━━ RECORD EXTRACTS

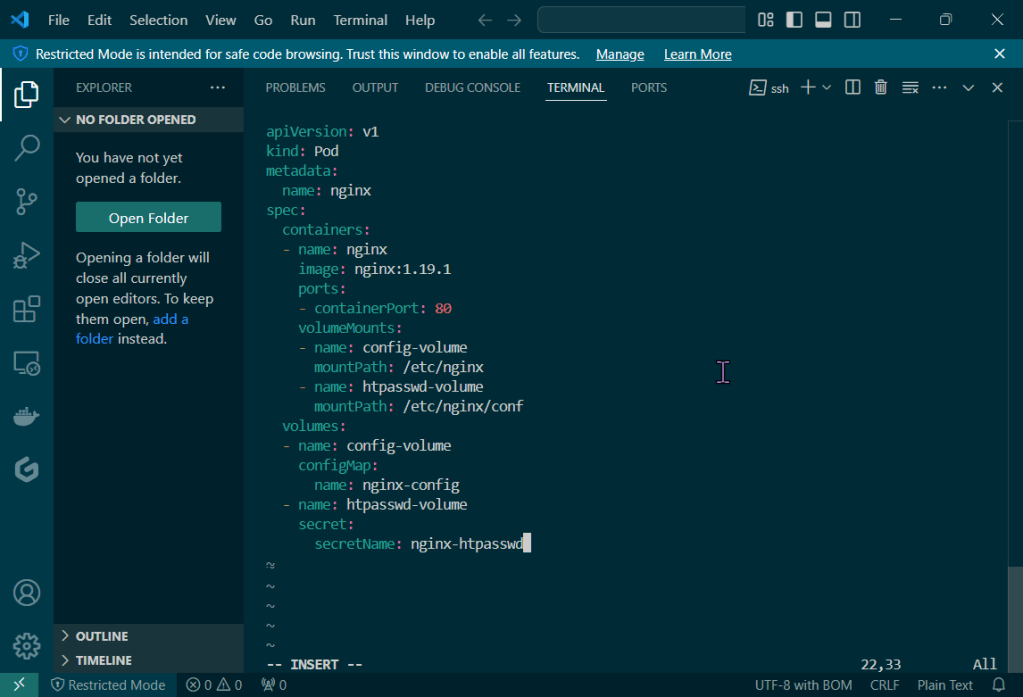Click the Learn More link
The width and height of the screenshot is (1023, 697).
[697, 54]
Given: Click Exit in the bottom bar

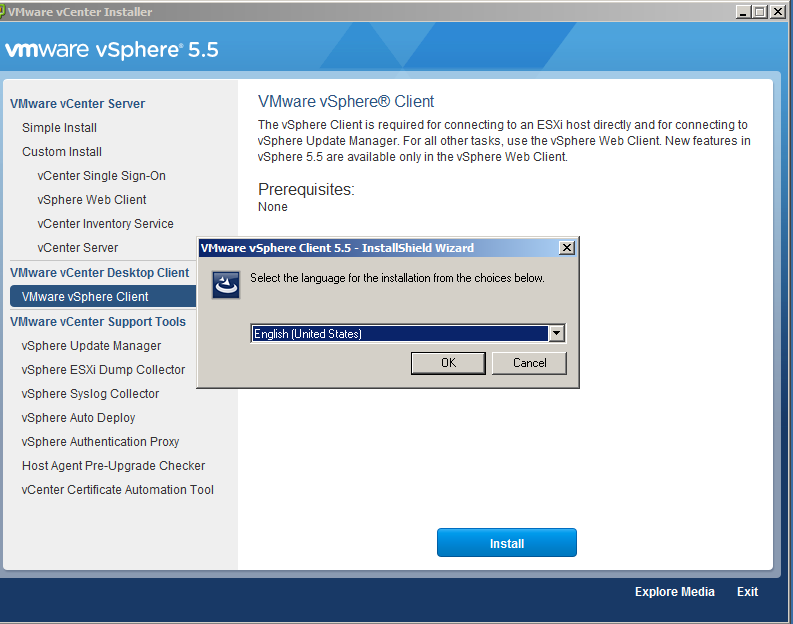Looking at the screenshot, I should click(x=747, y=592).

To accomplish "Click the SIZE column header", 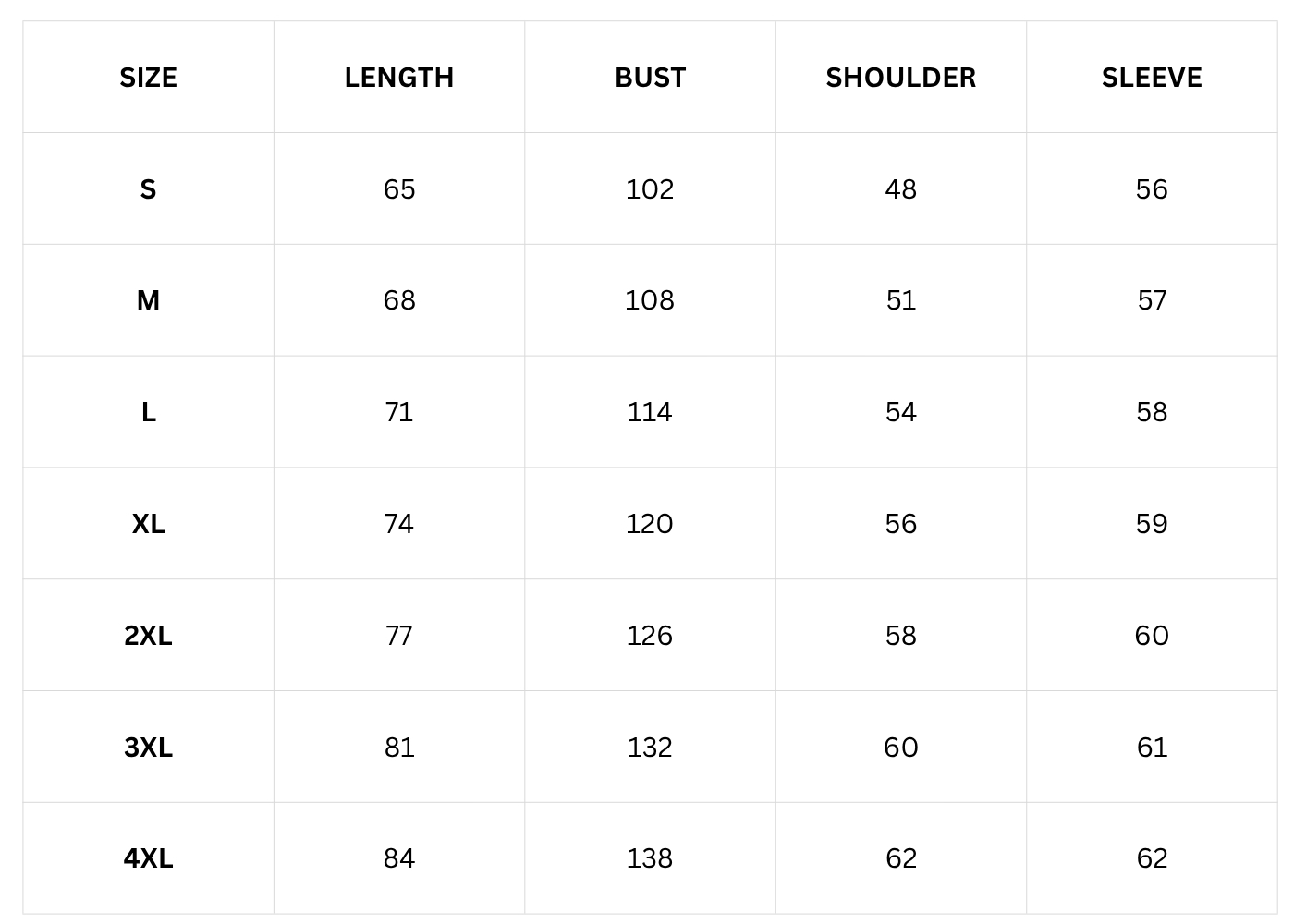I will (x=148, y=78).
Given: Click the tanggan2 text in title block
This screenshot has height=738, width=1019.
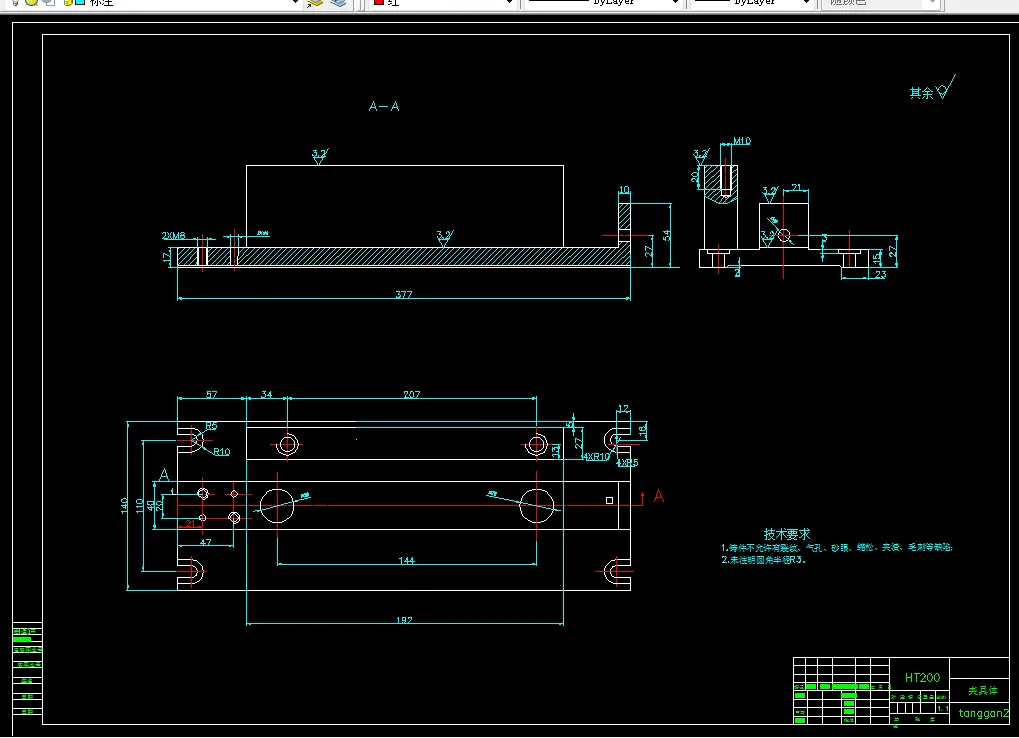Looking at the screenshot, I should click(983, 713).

━━━━

- BRIEF -
Your task is to repeat only the lines from the line containing "Given: Click the tanggan2 text in title block" through the final line of the material, inclusive; do not include pictures.

- SOLUTION TO THE EXERCISE -
Given: Click the tanggan2 text in title block
This screenshot has height=738, width=1019.
Looking at the screenshot, I should click(983, 713).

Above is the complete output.